(Pointing rows for screenshots and pages)

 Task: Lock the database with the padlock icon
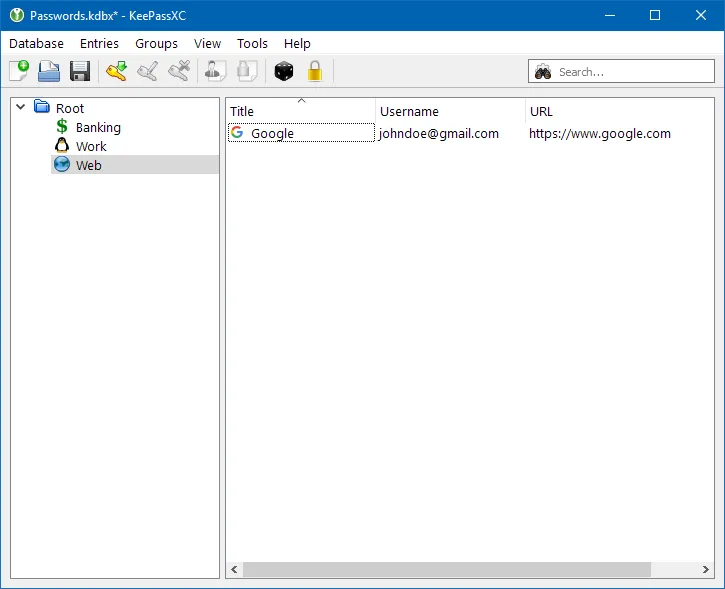coord(315,71)
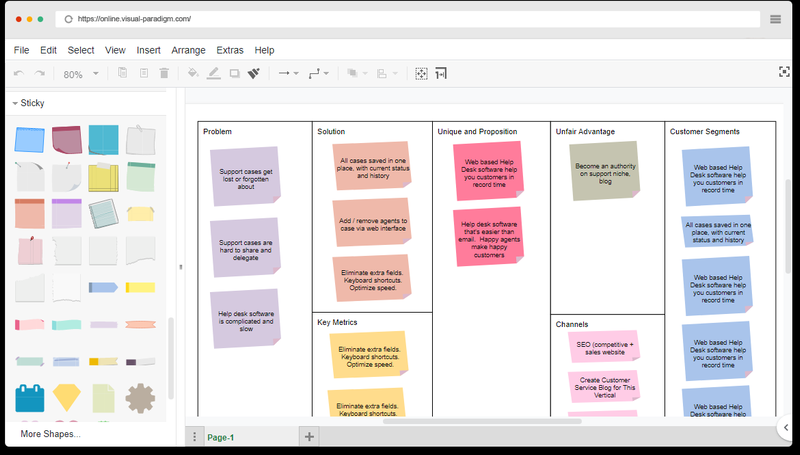Switch to the Page-1 tab

pos(220,438)
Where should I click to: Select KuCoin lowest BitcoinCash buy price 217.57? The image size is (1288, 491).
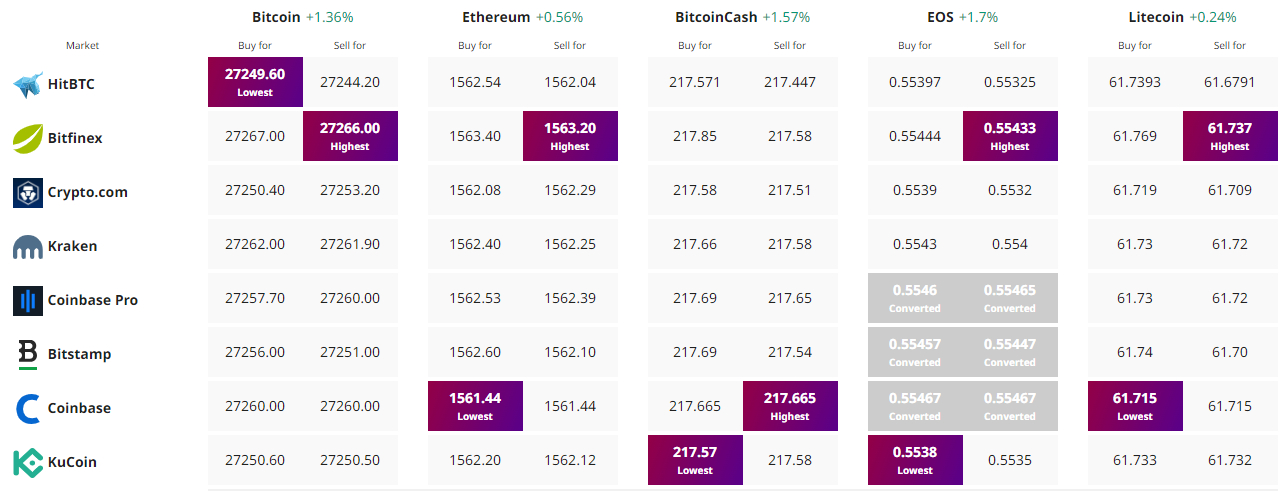pos(695,460)
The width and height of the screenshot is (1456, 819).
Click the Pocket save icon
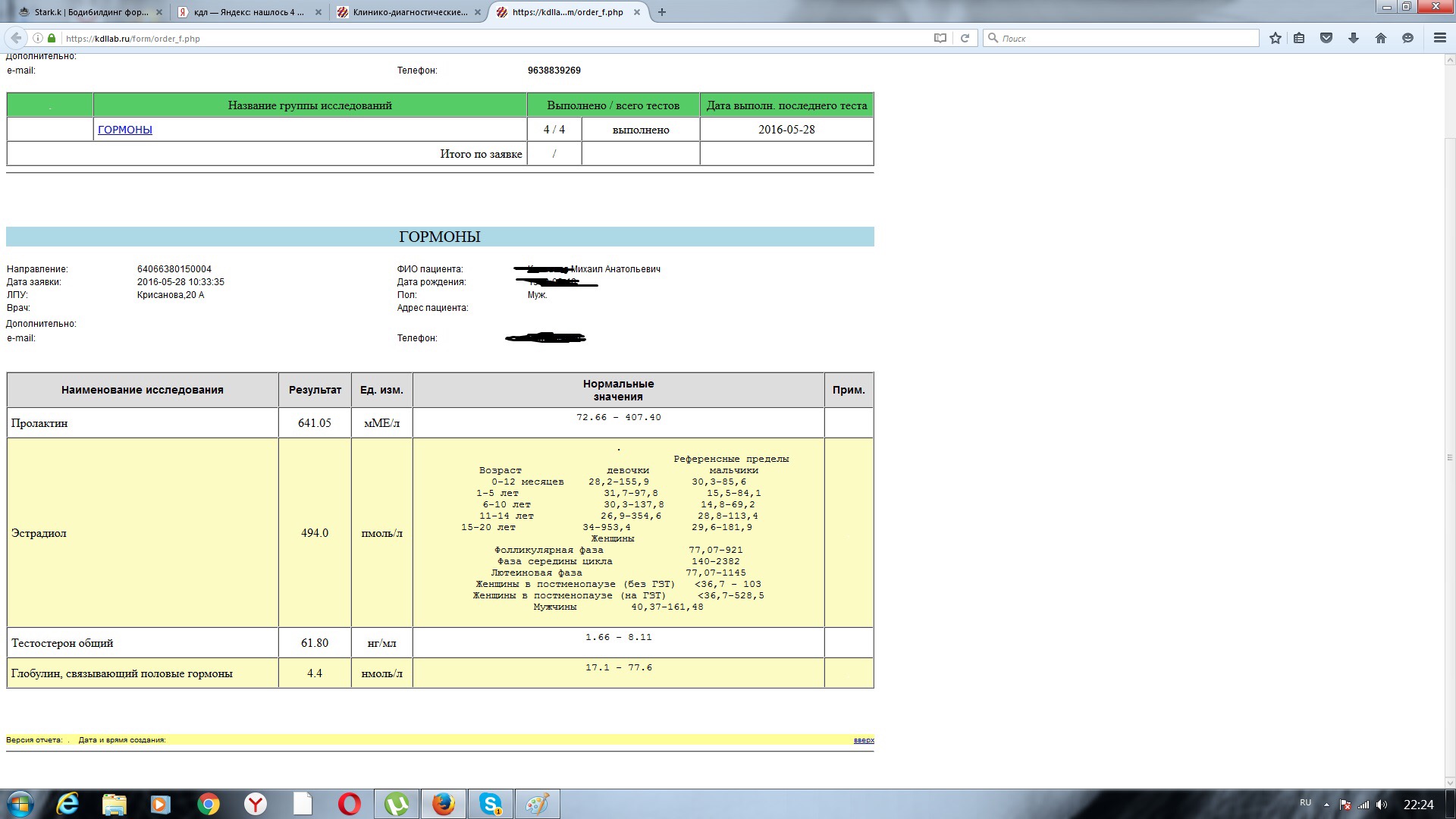(x=1326, y=38)
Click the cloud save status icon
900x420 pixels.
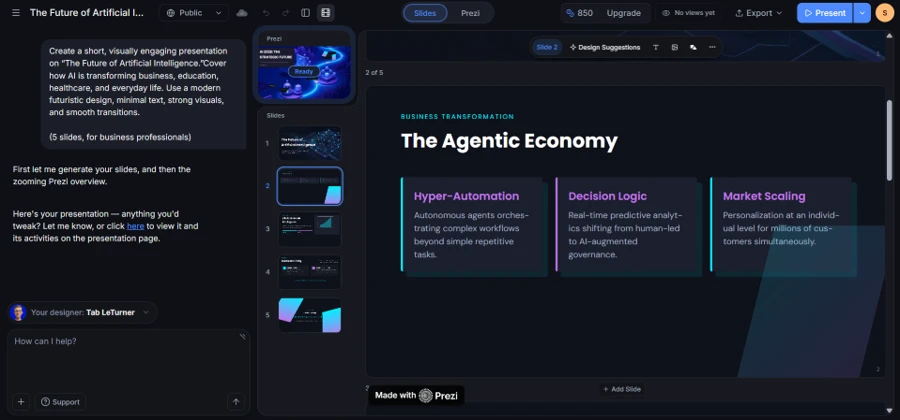[242, 13]
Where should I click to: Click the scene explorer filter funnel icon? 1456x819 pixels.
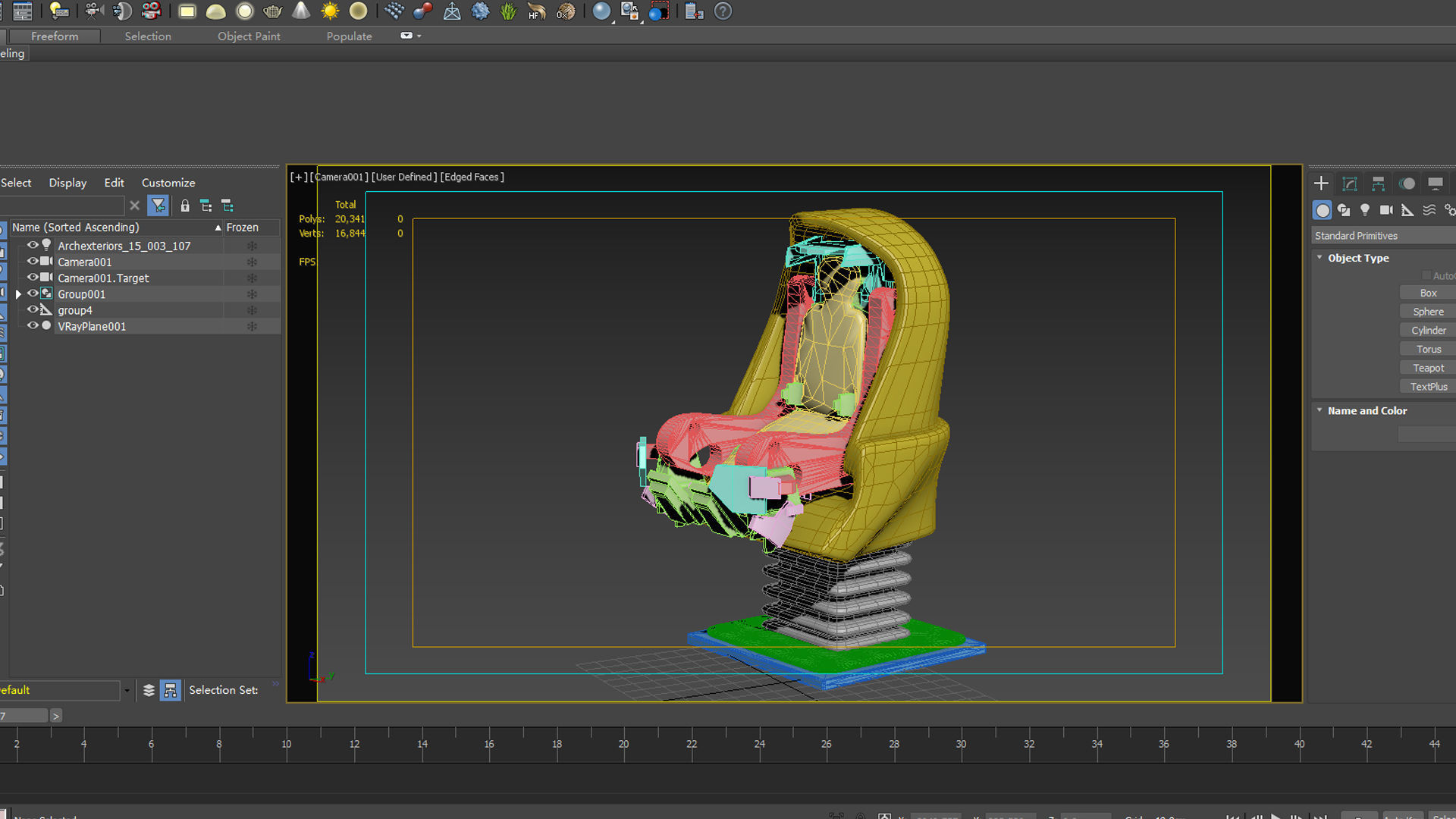(x=158, y=206)
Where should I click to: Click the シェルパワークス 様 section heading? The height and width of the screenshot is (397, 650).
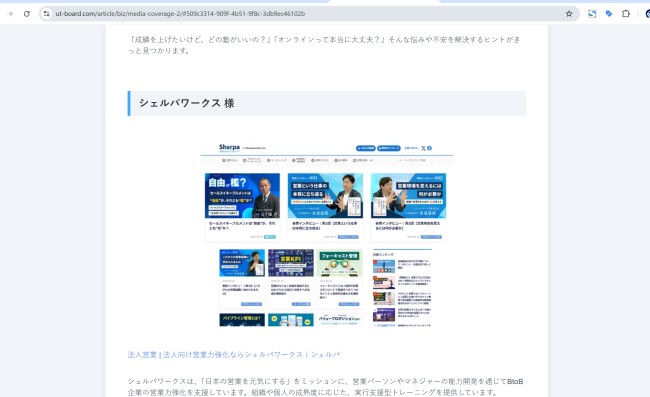[187, 103]
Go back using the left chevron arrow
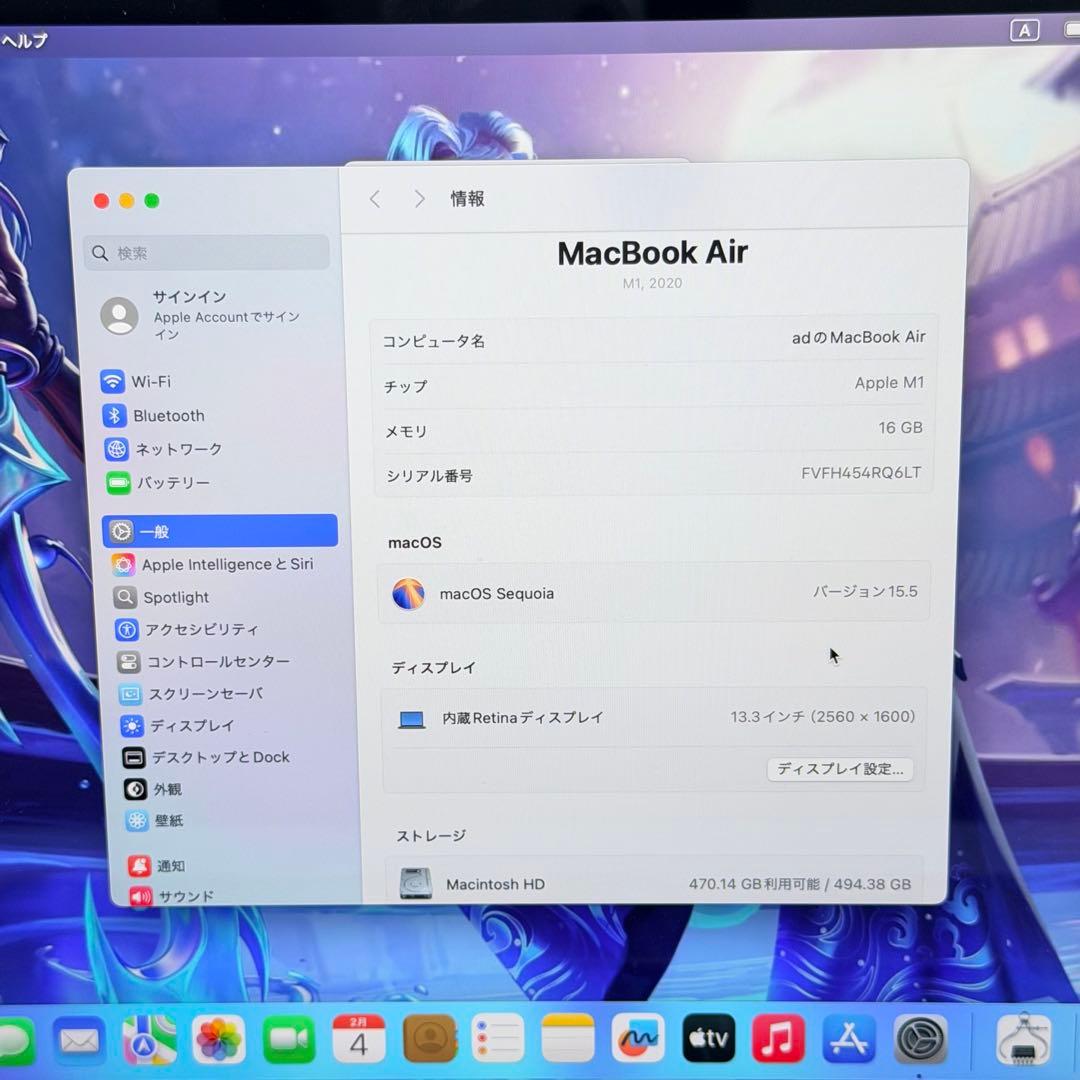The image size is (1080, 1080). pos(374,198)
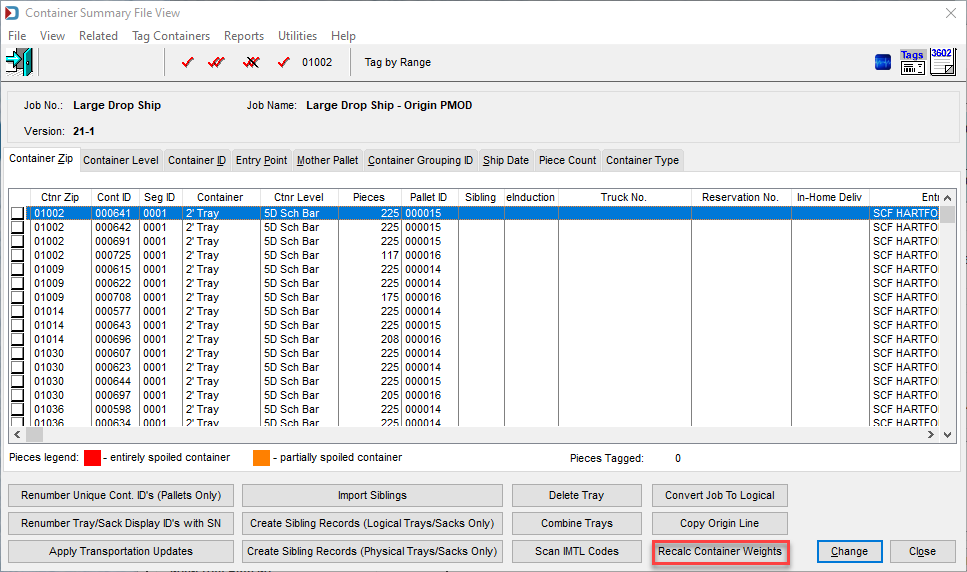Open the Tags barcode icon
This screenshot has width=967, height=572.
pyautogui.click(x=912, y=62)
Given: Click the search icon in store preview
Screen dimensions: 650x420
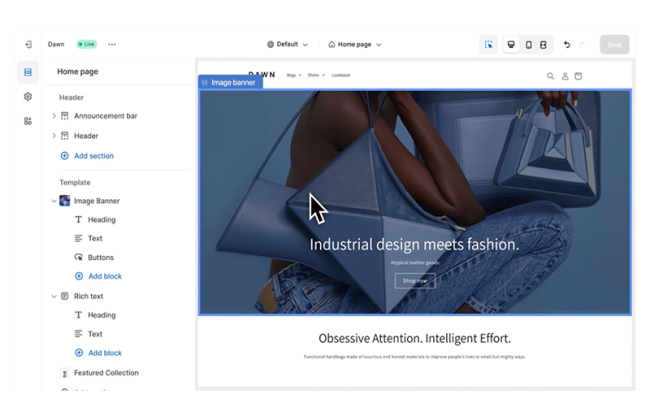Looking at the screenshot, I should pyautogui.click(x=550, y=76).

_Required work:_
Please gather every line of the rows above that contains the string "height", matching case.

_Exercise solution:_
The width and height of the screenshot is (1456, 819).
Where should I click to: Click the シェルパワークス 様 section heading? The height and width of the screenshot is (397, 650).
This screenshot has width=967, height=572.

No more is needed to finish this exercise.